==== Source material

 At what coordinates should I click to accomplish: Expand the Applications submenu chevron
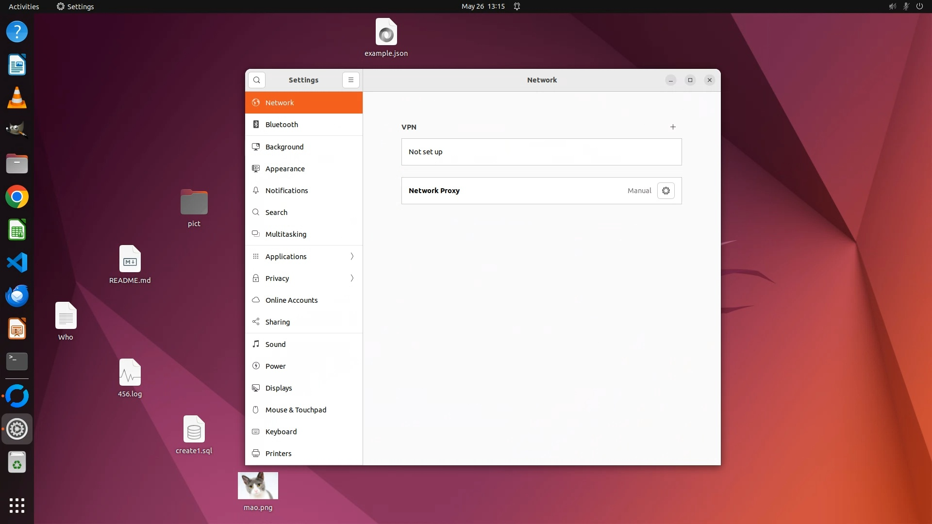click(x=352, y=257)
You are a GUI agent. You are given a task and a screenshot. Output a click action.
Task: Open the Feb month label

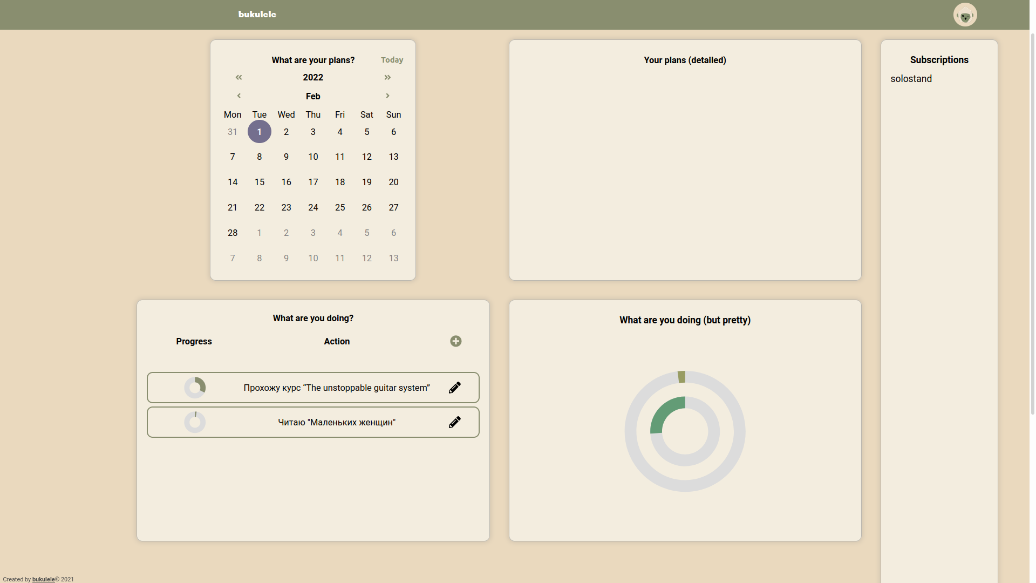(x=312, y=96)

========

Exercise directions: When you reach the line that contains "You are a GUI" in the records above, copy it and every line after it exactly through the last one, leaving out the pictures.

Result of this exercise:
You are a GUI agent. You are given a task and a screenshot. Output a click action.
Task: Open the Feb month label

(x=312, y=96)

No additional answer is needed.